First, instead of thinking in terms of possibly using parentheses, I just generate all possible postfix expressions. But instead of creating some sort of algebraic data type to represent expressions, generating all possible expressions, and evaluating, I sort of interleaved the processes. First, I generate the list 4,3,2,1 with operations optionally applied along the way in all possible ways, then reduce them in all possible ways to a single result, discarding duplicates the whole time. Here’s the code:

import Data.Ratio
import Data.List

type Op = (Rational -> Rational -> Rational)
type Stack = [Rational]

-- make a special kind of division to ignore division by zero.
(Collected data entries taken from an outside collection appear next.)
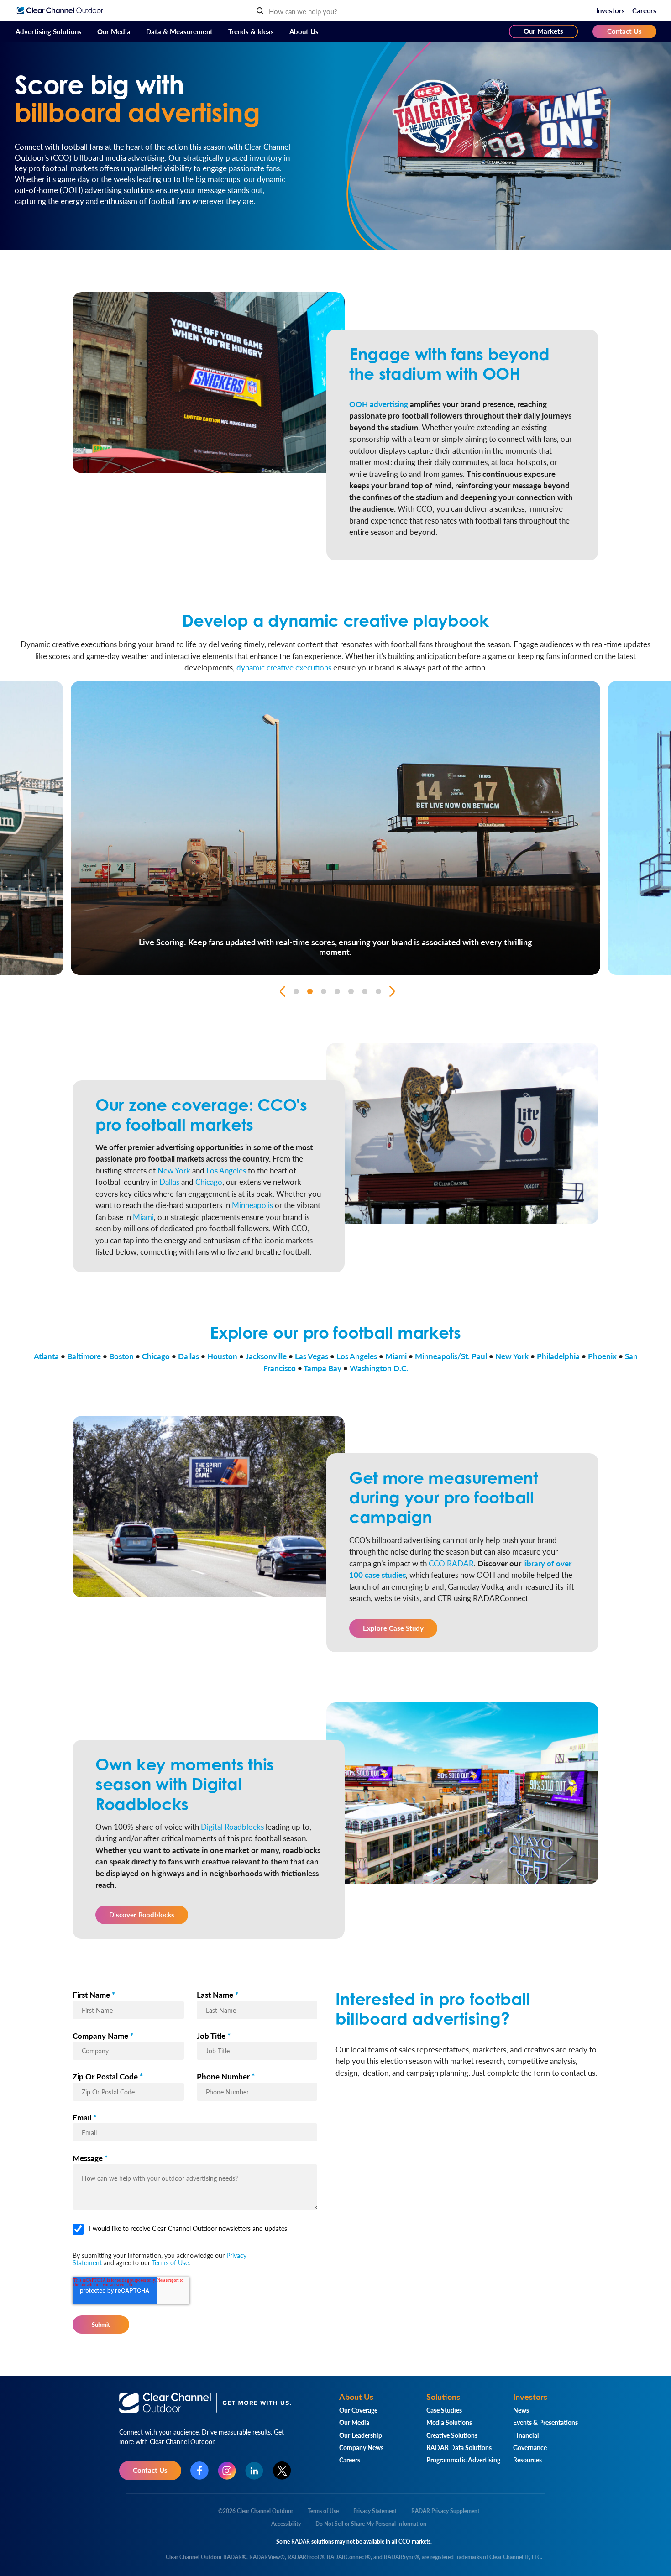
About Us (304, 31)
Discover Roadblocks (141, 1914)
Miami (143, 1216)
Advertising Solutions (49, 31)
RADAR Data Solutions (459, 2447)
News (521, 2409)
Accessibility (286, 2524)
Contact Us (624, 31)
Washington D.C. (379, 1367)
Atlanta (46, 1356)
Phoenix (602, 1356)
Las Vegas (311, 1356)
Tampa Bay (322, 1367)
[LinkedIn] (254, 2471)
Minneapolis (252, 1204)
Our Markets (543, 31)
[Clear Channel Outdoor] (60, 10)
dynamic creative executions (283, 667)
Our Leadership (360, 2435)
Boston (121, 1356)
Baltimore (84, 1356)
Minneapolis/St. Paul (451, 1356)
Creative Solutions (451, 2435)
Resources (527, 2459)
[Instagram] (227, 2471)
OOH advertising (378, 403)
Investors (610, 10)
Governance (530, 2447)
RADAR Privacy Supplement (445, 2511)
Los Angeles (226, 1170)
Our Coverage (358, 2409)
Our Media (114, 31)
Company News (361, 2447)
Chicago (208, 1181)
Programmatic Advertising (463, 2459)
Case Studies (444, 2409)
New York (173, 1170)
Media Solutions (449, 2422)
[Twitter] (282, 2470)
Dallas (169, 1181)
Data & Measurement (179, 31)
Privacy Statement (375, 2511)
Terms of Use (170, 2262)
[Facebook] (199, 2470)
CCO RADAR (451, 1563)
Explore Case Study (393, 1628)
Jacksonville (266, 1356)
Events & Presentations (545, 2422)
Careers (644, 10)
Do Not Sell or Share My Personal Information (370, 2524)
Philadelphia (558, 1356)
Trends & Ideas (251, 31)
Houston (222, 1356)
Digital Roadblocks (232, 1826)
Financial (526, 2435)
This
-- doesn't give any spurious results since if we can get zero as one
-- of the arguments, we can legitimately create another zero by
-- multiplying.
(//) :: Rational -> Rational -> Rational
a // 0 = 0
a // b = a / b

-- turn a normal binary operator into a function which operates 
-- on the top two elements of a stack.
mkStackOp :: Op -> Stack -> Stack
mkStackOp op (x1:x2:xs) = (x2 `op` x1) : xs
mkStackOp op s = s

negateTop :: Stack -> Stack
negateTop (x:xs) = (negate x) : xs

-- operations that reduce a stack (i.e. binary operations)
stackReducers :: [Stack -> Stack]
stackReducers = map mkStackOp [(+), (-), (*), (//)]
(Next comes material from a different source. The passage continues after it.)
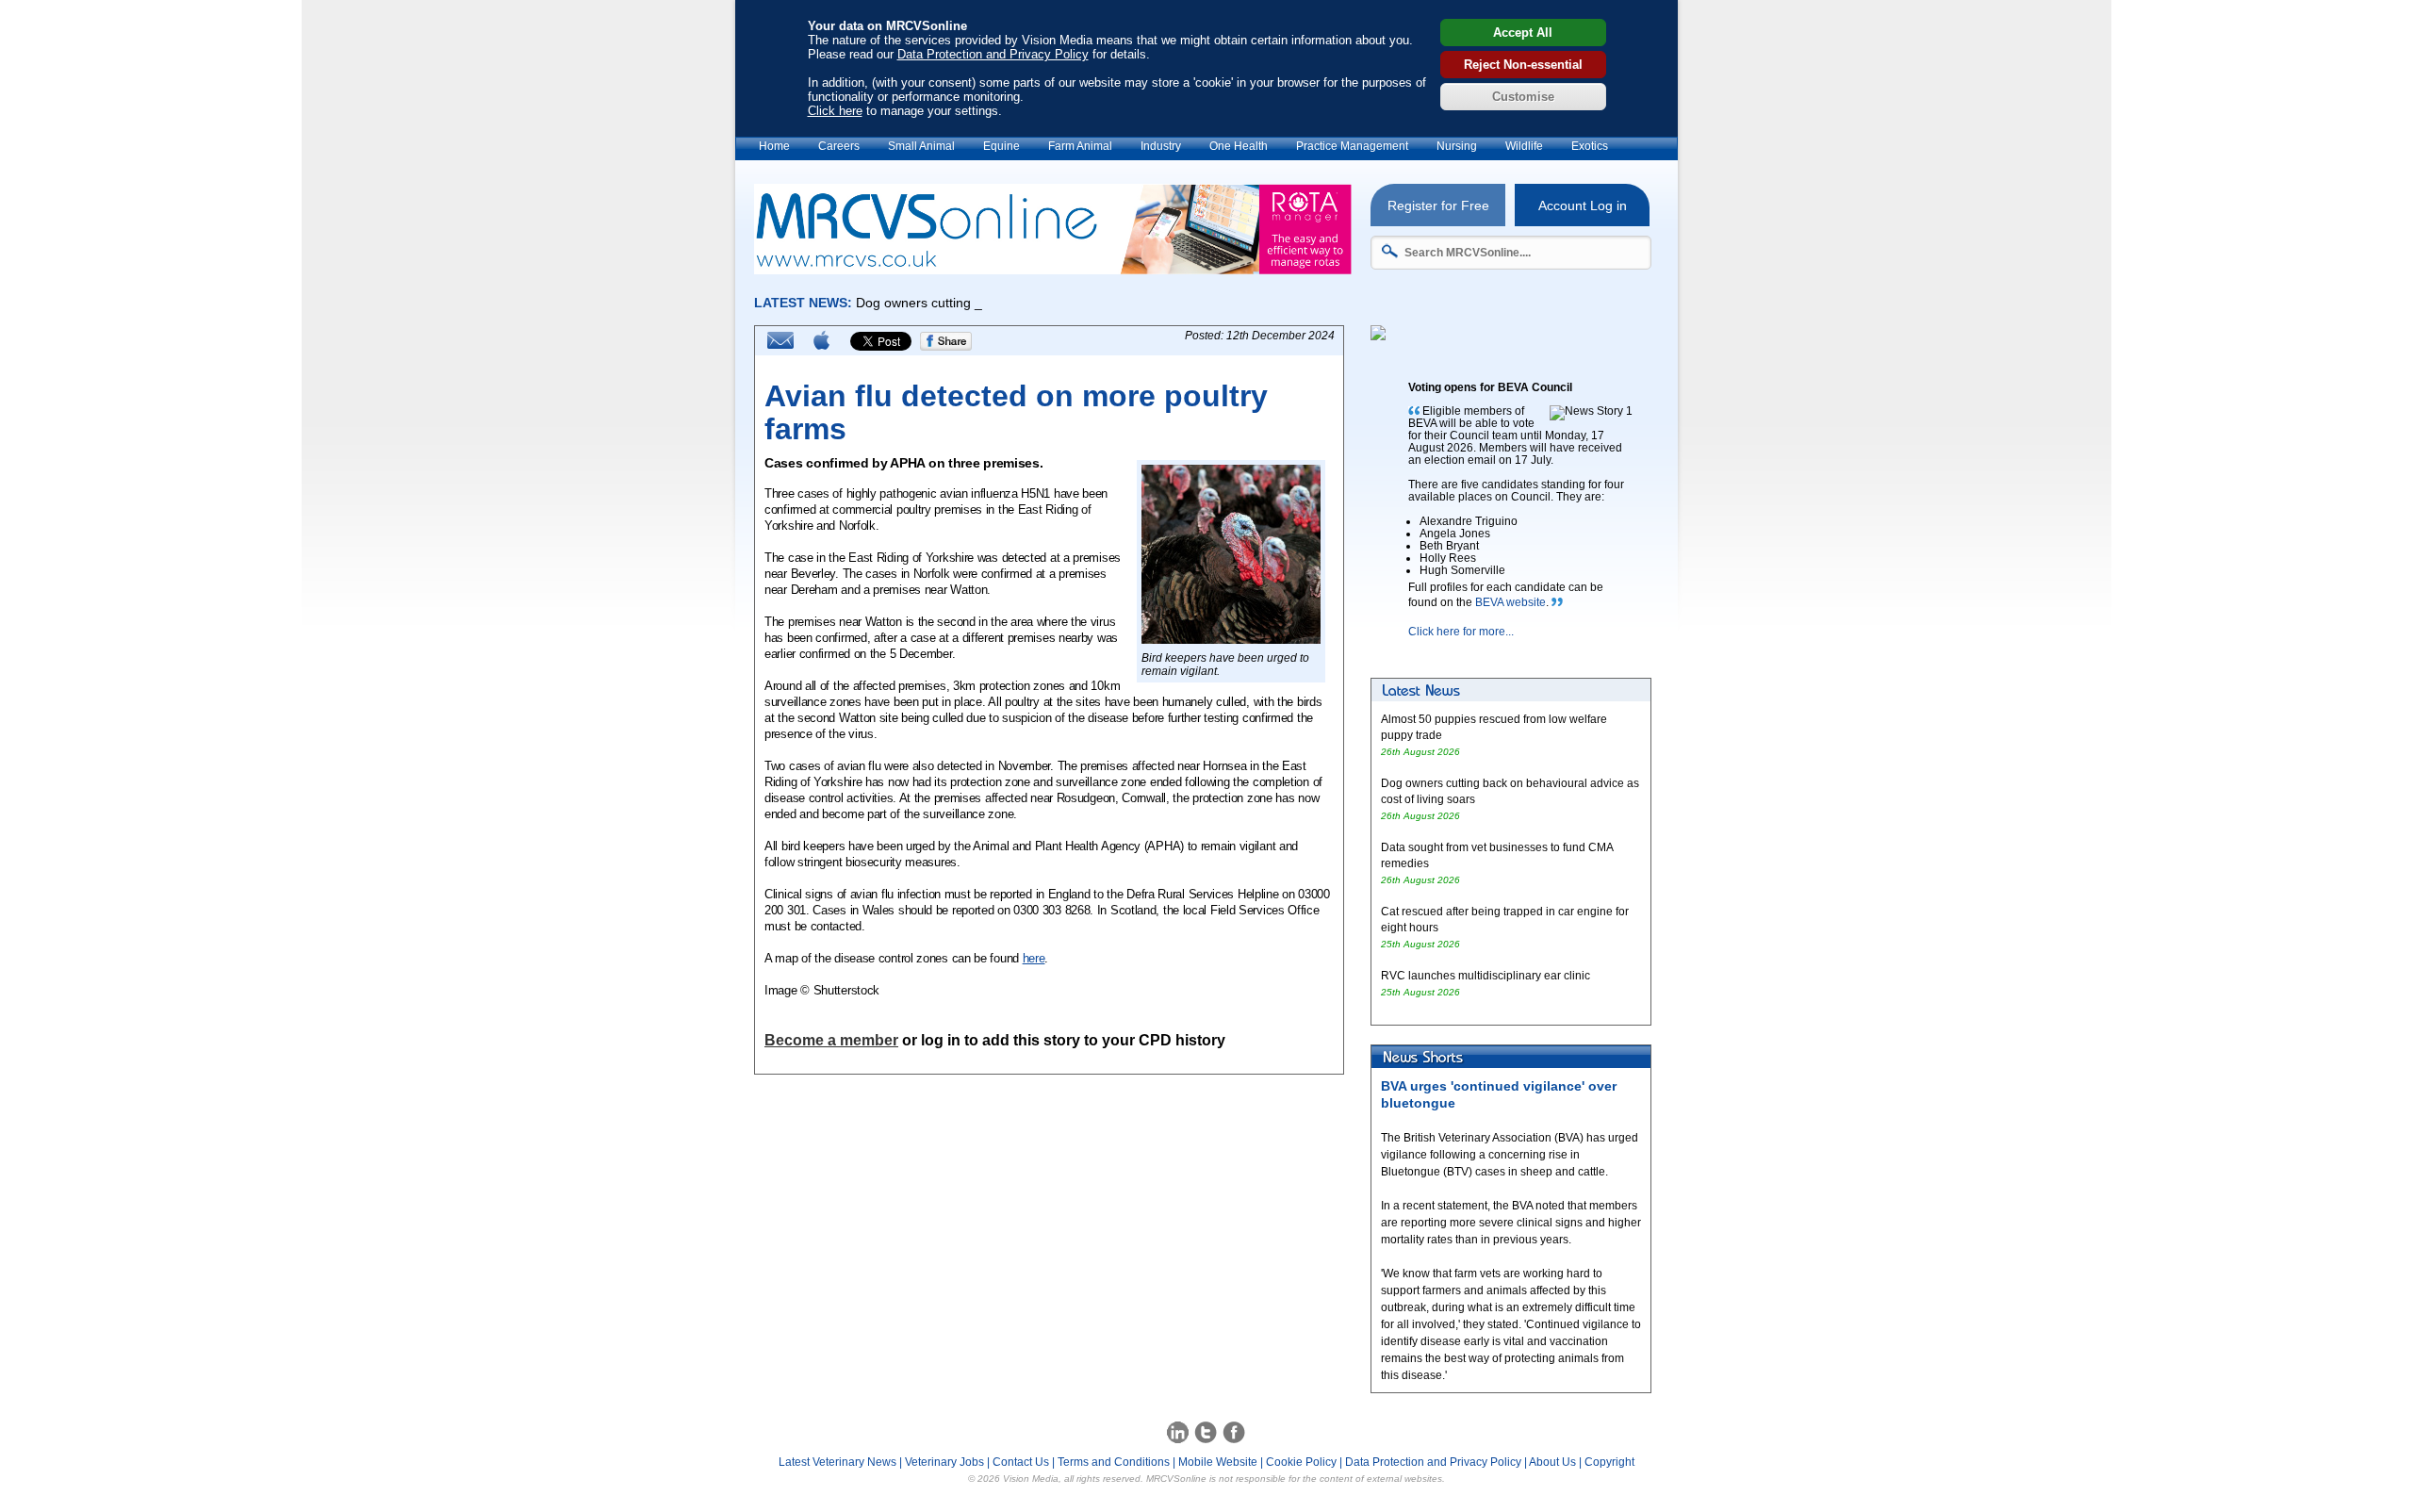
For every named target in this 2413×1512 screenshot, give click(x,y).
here (1034, 958)
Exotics (1589, 146)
-- operations that transform a stack without reducing it (unary
-- operations).  to allow unary negation, just add negateTop to the
-- list.
stackTransformers :: [Stack -> Stack]
stackTransformers = [id]

allStackOps = stackReducers ++ stackTransformers

-- build up a stack by adding one more element (applying all possible
-- stack transformers), while applying all possible operations to the
-- previous elements.
build :: Rational -> Stack -> [Stack]
build n []  =     [ f [n]             | f  <- stackTransformers ]
build n stk = nub [ f [n] ++ (f' stk) | f  <- stackTransformers,
                                        f' <- allStackOps       ]

-- perform one reduction on a stack in all possible ways.
reduce1 :: Stack -> [Stack]
reduce1 [x] = [[x]]
reduce1 stk = [ f stk | f <- stackReducers ]
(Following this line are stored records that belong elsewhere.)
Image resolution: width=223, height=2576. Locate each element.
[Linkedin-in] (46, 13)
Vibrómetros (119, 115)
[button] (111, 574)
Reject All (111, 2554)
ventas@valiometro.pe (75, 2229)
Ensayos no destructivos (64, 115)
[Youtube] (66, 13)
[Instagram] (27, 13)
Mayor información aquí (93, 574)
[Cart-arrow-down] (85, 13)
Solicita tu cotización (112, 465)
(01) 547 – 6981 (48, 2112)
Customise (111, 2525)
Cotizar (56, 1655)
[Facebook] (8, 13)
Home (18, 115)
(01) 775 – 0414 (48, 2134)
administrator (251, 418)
-- like >>=, but discarding duplicates.  Ideally we would
--   do this with a Monad instance of Data.Set, but that's
--   currently not possible without doing some contortions
--   to redefine the Monad class (since currently there's no
--   way to define a monad over a subcategory of Haskell types,
--   like we would need to define a Data.Set monad over only
--   Eq types).  See http://www.randomhacks.net/articles/
--   2007/03/15/data-set-monad-haskell-macros.
l >>- f = nub $ concatMap f l

-- completely reduce a stack to a single number in all possible ways.
reduce :: Stack -> [Stack]
reduce [x] = [[x]]
reduce stk = reduce1 stk >>- reduce

-- build up stacks with the given rationals, then reduce.
buildAndReduce :: [Rational] -> Stack -> [Stack]
buildAndReduce [] = reduce
buildAndReduce (r:rs) = s -> (build r s >>- buildAndReduce rs)

-- given a list of starting numbers, return the list of all possible
-- results using arithmetic operators and parentheses on the numbers
-- in the given order.
results :: [Rational] -> [Rational]
results rs = sort $ concat $ buildAndReduce rs []

There’s a little ambiguity in the description of the problem: are we allowed to use – as prefix negation, or just as binary subtraction? The code above treats it only as binary subtraction. In that case we get 52 distinct results ranging from -5 = 4 – 3 * (2+1) to 36 = 4 * 3 * (2+1). 8 are negative, 28 are integers:

Prelude> :l fours
[1 of 1] Compiling Main             ( fours.hs, interpreted )
Ok, modules loaded: Main.
*Main> results [4,3,2,1]
[(-5)%1,(-3)%1,(-2)%1,(-5)%3,(-1)%1,(-2)%3,(-1)%2,(-1)%3,
0%1,1%3,4%9,1%2,4%7,2%3,4%5,1%1,4%3,3%2,8%5,5%3,
2%1,7%3,5%2,8%3,3%1,10%3,7%2,11%3,4%1,13%3,9%2,
5%1,11%2,6%1,13%2,7%1,8%1,9%1,10%1,11%1,12%1,13%1,
14%1,15%1,16%1,20%1,21%1,23%1,24%1,25%1,28%1,36%1]
*Main> length it
52
*Main> length $ filter ((1==) . denominator) $ results [4,3,2,1]
28
*Main> length $ filter (<0) $ results [4,3,2,1]
8

If we allow unary negation, then we get 87 distinct possibilities, 47 of which are integers (and, of course, exactly half of the nonzero possibilities are negative, since they are just the negations of the positive possibilities).